> **What you need to do**: Every line from the one with "Where should I click to: Retweet" to the one with "606x554 pixels.", including those two, is to be copied exactly; all other lines of the entries below are left out.

(Collected data)
= Beginning of Section =

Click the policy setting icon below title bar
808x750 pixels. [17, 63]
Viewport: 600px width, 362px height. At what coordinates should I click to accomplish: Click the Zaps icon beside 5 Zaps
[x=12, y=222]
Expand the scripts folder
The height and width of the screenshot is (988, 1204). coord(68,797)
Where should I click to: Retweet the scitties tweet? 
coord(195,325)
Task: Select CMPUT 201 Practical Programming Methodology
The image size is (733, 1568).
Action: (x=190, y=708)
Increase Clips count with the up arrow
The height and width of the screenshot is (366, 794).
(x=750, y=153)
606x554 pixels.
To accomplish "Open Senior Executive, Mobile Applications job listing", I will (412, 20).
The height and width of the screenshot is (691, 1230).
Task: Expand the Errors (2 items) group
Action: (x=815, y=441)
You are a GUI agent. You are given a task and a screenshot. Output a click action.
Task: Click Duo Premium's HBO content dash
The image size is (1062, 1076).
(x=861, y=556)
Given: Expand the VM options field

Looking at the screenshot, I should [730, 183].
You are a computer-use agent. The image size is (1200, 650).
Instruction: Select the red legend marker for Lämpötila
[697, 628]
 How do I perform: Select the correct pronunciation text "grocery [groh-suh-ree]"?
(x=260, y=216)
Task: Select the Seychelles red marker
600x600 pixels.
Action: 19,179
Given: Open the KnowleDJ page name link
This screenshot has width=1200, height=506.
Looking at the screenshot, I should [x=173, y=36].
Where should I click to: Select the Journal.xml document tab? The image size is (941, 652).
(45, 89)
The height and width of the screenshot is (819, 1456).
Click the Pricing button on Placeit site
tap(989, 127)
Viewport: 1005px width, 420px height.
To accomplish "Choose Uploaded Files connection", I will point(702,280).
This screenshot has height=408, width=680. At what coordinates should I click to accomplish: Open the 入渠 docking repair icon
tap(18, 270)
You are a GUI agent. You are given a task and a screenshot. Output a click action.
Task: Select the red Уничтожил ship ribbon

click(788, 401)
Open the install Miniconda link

= End of Section =

> **Reply to the task**:
Where should I click to: Retweet the scitties tweet? 
coord(195,325)
Task: Select CMPUT 201 Practical Programming Methodology
The image size is (733, 1568).
Action: (x=190, y=708)
Increase Clips count with the up arrow
The height and width of the screenshot is (366, 794).
(x=750, y=153)
606x554 pixels.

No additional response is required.